[Saved data entries]
______________________________
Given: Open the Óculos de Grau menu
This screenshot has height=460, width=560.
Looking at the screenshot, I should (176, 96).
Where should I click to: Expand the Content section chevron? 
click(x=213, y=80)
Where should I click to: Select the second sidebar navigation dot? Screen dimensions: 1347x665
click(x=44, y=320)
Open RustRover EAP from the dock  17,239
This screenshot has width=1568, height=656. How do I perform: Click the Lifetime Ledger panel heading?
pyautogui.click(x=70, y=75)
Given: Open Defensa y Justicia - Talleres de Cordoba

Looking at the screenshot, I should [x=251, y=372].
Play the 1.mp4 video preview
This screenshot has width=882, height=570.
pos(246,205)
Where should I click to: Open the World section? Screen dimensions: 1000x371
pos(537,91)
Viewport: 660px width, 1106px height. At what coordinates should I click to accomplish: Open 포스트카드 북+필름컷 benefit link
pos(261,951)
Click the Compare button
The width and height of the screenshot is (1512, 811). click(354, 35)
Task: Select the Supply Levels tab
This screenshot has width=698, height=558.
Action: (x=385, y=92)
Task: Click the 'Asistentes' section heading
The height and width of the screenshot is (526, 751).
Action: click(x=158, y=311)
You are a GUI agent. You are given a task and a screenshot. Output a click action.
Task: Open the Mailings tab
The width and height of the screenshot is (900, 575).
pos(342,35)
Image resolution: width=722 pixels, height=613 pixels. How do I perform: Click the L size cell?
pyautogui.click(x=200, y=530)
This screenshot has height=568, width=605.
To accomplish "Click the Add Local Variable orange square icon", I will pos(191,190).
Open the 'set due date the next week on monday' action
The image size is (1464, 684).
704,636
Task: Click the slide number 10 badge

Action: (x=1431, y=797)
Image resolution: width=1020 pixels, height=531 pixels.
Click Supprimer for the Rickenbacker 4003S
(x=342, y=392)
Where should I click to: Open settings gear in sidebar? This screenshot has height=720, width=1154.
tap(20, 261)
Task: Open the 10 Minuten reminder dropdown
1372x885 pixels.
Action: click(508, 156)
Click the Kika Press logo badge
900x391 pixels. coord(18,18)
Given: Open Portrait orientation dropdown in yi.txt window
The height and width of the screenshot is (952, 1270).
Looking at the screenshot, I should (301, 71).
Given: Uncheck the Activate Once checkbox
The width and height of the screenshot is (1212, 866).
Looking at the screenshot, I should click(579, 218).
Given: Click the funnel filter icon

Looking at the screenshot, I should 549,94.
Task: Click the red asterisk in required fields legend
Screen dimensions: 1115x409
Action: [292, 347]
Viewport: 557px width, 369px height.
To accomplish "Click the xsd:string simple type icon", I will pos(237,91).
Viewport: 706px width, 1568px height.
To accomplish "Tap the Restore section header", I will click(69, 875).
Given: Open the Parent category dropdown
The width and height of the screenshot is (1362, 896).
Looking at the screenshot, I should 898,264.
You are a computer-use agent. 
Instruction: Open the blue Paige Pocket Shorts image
______________________________
What you are asked to do: Copy out every line of the material above verbatim, leaving nothing out and changing nothing.

Finished exercise:
Given: Open the Óculos de Grau menu
This screenshot has height=460, width=560.
Looking at the screenshot, I should (176, 96).
Where should I click to: Expand the Content section chevron? 
click(x=213, y=80)
Where should I click to: Select the second sidebar navigation dot? Screen dimensions: 1347x665
click(x=44, y=320)
Open RustRover EAP from the dock  17,239
This screenshot has width=1568, height=656. How do I perform: Click the Lifetime Ledger panel heading?
pyautogui.click(x=70, y=75)
Given: Open Defensa y Justicia - Talleres de Cordoba

Looking at the screenshot, I should [x=251, y=372].
Play the 1.mp4 video preview
This screenshot has width=882, height=570.
pos(246,205)
Where should I click to: Open the World section? Screen dimensions: 1000x371
pos(537,91)
Viewport: 660px width, 1106px height. At what coordinates should I click to accomplish: Open 포스트카드 북+필름컷 benefit link
pos(261,951)
Click the Compare button
The width and height of the screenshot is (1512, 811). click(354, 35)
Task: Select the Supply Levels tab
This screenshot has width=698, height=558.
Action: (x=385, y=92)
Task: Click the 'Asistentes' section heading
The height and width of the screenshot is (526, 751).
Action: click(x=158, y=311)
You are a GUI agent. You are given a task and a screenshot. Output a click action.
Task: Open the Mailings tab
The width and height of the screenshot is (900, 575).
pos(342,35)
Image resolution: width=722 pixels, height=613 pixels. How do I perform: Click the L size cell?
pyautogui.click(x=200, y=530)
This screenshot has height=568, width=605.
To accomplish "Click the Add Local Variable orange square icon", I will pos(191,190).
Open the 'set due date the next week on monday' action
The image size is (1464, 684).
704,636
Task: Click the slide number 10 badge

Action: (x=1431, y=797)
Image resolution: width=1020 pixels, height=531 pixels.
Click Supprimer for the Rickenbacker 4003S
(x=342, y=392)
Where should I click to: Open settings gear in sidebar? This screenshot has height=720, width=1154.
tap(20, 261)
Task: Open the 10 Minuten reminder dropdown
1372x885 pixels.
Action: click(508, 156)
Click the Kika Press logo badge
900x391 pixels. coord(18,18)
Given: Open Portrait orientation dropdown in yi.txt window
The height and width of the screenshot is (952, 1270).
Looking at the screenshot, I should (301, 71).
Given: Uncheck the Activate Once checkbox
The width and height of the screenshot is (1212, 866).
Looking at the screenshot, I should click(579, 218).
Given: Click the funnel filter icon

Looking at the screenshot, I should 549,94.
Task: Click the red asterisk in required fields legend
Screen dimensions: 1115x409
Action: [292, 347]
Viewport: 557px width, 369px height.
To accomplish "Click the xsd:string simple type icon", I will pos(237,91).
Viewport: 706px width, 1568px height.
To accomplish "Tap the Restore section header", I will click(69, 875).
Given: Open the Parent category dropdown
The width and height of the screenshot is (1362, 896).
Looking at the screenshot, I should 898,264.
You are a computer-use agent. 
Instruction: Open the blue Paige Pocket Shorts image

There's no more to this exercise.